June 07, 2010. The conversation afterwards went something like this:
Brown Rabbit: What kind of sandwich do you want?
The Judge: A ham sandwich.
Brown Rabbit: You're a rabbit. Rabbits don't eat meat.
The Judge: Well, evil rabbits do.
Anyhow, multi-factor balancing tests require a judge to weigh a number of different factors against each other. Copyright law's fair use test is one example of this. The good news about a multi-factor balancing test is that it awards the judge a lot of discretion. The bad news is that it awards the judge a lot of discretion.
In contrast to the bright-line categorical tests that formalists like Justice Scalia favor, multi-factor balancing tests tend to be much more indeterminate.
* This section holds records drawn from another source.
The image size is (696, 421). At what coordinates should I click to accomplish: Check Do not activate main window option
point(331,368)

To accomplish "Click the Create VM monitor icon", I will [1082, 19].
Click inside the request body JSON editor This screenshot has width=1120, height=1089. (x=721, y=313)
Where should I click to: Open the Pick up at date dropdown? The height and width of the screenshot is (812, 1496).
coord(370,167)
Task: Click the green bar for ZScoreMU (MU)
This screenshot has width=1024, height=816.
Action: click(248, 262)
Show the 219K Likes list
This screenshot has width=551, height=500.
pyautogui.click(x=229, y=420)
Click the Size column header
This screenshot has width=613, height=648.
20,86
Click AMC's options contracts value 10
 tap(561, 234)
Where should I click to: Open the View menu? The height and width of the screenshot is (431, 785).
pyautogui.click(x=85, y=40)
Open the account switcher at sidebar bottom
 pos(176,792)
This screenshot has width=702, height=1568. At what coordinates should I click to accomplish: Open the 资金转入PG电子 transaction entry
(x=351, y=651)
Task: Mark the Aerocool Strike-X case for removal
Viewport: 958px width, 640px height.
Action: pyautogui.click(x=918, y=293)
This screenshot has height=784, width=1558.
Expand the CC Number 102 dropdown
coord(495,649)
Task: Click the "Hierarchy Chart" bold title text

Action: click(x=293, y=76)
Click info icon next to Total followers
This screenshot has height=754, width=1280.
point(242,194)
For example, suppose our test for determining whether or not a bird is a duck is that we weigh (1) whether it walks like a duck, (2) whether it swims like a duck, and (3) whether it quacks like a duck. Suppose also that we come across a bird that kinda walks like a duck and sorta quacks like a duck but most certainly does not swim like a duck. One approach to this is that there are two factors in favor of finding the duck versus one against. Two is greater than one; ergo, it's a duck. Another approach is that since it only kinda sorta meets criteria one and three, we weigh those less heavily than criteria two, and find it's not a duck. Still another approach is to hold that regardless of how well it meets criteria one and two, the quintessential characteristic of a duck is that it quacks, so we always weigh criteria three more heavily than one and two. In this case, that means we have a duck.
You might respond that the real problem with the above example isn't that there's a multi-factor balancing test, but that there're no guidelines for how to balance the factors. Or that the factors themselves are indeterminate (i.e. to know whether or not something quacks like a duck, you need to have some sense of what a duck already is, but if you already have that, why do you need a test to figure out whether or not something's a duck?). Nevertheless, multi-factor balancing tests have a reputation (among law students at least) of suffering from both of these problems and for being indeterminate.
When you have an indeterminate test, the fear is that the judge might simply decide to make a ruling based on how tasty a sandwich is. That's pretty unlikely, as even if the law itself is flexible, judges are ultimately subject to other constraints (e.g. they probably don't want to be known as the "evil sammich judge"), but generally, people who fear judicial activism will push for narrower constraints.